‘Oriente Médio é um laboratório das políticas dos EUA’, diz Reginaldo Nasser ao OPEU Entrevista
Por Haylana Burite*
O professor Reginaldo Nasser é livre-docente na área de Relações Internacionais da PUC-SP, docente do Programa de Pós-Graduação San Tiago Dantas (Unesp, Unicamp e PUC-SP), coordenador do Grupo de Estudos sobre Conflitos Internacionais (GECI) e pesquisador do Instituto Nacional de Ciência e Tecnologia para Estudos sobre os Estados Unidos (INCT-INEU). Nesta conversa com o OPEU Entrevista, o professor Nasser fala de dois capítulos de sua autoria no livro Revoltas, conflitos e novos caminhos da geopolítica: as interconexões entre o Oriente Médio e a América Latina, lançado no ano passado pela Editora EDUC.
No penúltimo capítulo, intitulado “O governo Trump e a Rússia no Oriente Médio”, ele aborda os pontos de convergência e distanciamento do governo Trump com a Rússia nos assuntos estratégicos do Oriente Médio, em especial, na guerra da Síria e nas tensões do Golfo Pérsico. No último, “A presença dos EUA no Iraque durante o governo Trump. Uma diplomacia de negócios?”, Nasser continua a discussão sobre a ruptura da administração Trump com o papel de liderança global para a promoção da democracia e dos direitos humanos, defendido pelo ex-presidente Barack Obama, e destaca como o Iraque se tornou central para a política externa estadunidense.
OPEU: Gostaria de começar por sua trajetória acadêmica, que passa pela Ciência Política (Unicamp) e pelas Ciências Sociais (PUC-SP), com sólida pesquisa dedicada aos estudos sobre política internacional, sobretudo, do Oriente Médio. De que maneira e por qual razão os Estados Unidos se tornaram uma parte importante de sua pesquisa?

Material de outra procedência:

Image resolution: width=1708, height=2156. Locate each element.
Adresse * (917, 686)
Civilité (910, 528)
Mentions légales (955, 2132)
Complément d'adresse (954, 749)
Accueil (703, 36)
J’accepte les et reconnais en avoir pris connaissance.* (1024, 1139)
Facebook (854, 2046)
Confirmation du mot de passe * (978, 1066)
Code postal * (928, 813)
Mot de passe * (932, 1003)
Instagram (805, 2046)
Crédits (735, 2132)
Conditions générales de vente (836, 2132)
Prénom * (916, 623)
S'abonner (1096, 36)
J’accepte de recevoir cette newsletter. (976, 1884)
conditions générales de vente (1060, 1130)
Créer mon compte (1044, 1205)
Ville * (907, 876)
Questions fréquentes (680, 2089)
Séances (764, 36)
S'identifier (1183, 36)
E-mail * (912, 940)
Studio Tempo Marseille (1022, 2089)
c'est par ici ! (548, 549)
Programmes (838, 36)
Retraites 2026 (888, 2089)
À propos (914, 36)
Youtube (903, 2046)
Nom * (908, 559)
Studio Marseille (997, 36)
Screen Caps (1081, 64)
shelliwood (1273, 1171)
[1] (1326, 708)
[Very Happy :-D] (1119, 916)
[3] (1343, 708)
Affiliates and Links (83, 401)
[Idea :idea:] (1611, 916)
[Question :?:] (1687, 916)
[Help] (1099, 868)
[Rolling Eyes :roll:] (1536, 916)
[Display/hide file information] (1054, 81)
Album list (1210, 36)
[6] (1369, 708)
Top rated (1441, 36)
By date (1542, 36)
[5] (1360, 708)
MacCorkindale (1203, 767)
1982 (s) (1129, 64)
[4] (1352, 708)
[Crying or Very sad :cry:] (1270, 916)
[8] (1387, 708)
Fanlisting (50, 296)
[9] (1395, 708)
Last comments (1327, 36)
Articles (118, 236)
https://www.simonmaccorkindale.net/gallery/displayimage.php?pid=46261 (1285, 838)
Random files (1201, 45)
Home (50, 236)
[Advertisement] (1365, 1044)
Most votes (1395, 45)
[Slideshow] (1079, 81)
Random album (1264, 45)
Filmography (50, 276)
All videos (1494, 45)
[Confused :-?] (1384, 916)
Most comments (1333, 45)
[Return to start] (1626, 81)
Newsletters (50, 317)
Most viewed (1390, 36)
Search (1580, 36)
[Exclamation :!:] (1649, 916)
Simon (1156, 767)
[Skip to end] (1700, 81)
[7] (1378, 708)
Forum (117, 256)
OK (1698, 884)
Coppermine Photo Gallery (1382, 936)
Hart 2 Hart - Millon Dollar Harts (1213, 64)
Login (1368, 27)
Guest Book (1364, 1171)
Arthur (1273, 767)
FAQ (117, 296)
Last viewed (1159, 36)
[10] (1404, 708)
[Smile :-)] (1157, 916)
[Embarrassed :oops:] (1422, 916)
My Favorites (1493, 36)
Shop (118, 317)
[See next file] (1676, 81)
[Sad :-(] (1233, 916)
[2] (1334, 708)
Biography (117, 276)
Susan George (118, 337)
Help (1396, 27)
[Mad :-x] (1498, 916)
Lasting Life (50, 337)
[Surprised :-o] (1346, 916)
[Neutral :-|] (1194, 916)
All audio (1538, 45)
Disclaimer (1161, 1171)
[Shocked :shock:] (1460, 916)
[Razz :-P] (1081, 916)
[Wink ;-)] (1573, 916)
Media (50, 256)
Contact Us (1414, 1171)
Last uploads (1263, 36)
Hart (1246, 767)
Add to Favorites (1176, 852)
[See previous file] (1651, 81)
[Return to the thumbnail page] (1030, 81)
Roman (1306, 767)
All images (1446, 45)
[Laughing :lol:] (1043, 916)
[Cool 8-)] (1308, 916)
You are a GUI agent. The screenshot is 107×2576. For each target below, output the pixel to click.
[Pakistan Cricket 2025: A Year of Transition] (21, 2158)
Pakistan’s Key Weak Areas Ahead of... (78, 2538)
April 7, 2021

Obrigado. É um prazer estar aqui e falar com você. É muito bom ter um espaço de pesquisa, envolvendo alunos de graduação e de pós-graduação no projeto do OPEU e do INCT-INEU, um espaço de reflexão único no Brasil.
Eu me lembro de ouvir uma frase de um professor meu, um verdadeiro mestre, professor Oliveiros Ferreira, que foi meu orientador de doutorado e me influenciou muito. Era muito culto e conhecia muito de política internacional, A frase em latim soou grave e pomposa, etiam diabolus ius est audiendi [“Até o diabo tem o direito de ser ouvido”, em tradução livre]. Aí eu fui ouvir o diabo, os Estados Unidos. Na verdade, para quem acompanha a política internacional, é inevitável ver os Estados Unidos em toda a parte. Depois, me despertou o interesse de conhecer melhor as doutrinas políticas dos Estados Unidos. Historicamente, o momento pós-Primeira Guerra, que tenho em uma parte da minha tese de doutorado, com Woodrow Wilson (1913-1921), depois abordo [Franklin Delano] Roosevelt (1933-1945). Depois da minha tese de doutorado foi, inclusive, publicado um livrinho, mais para divulgação, que se chama Os arquitetos da política externa norte-americana (EDUC, 2010). Adotei a concepção do arquiteto, que vai planejando, moldando e construindo algo.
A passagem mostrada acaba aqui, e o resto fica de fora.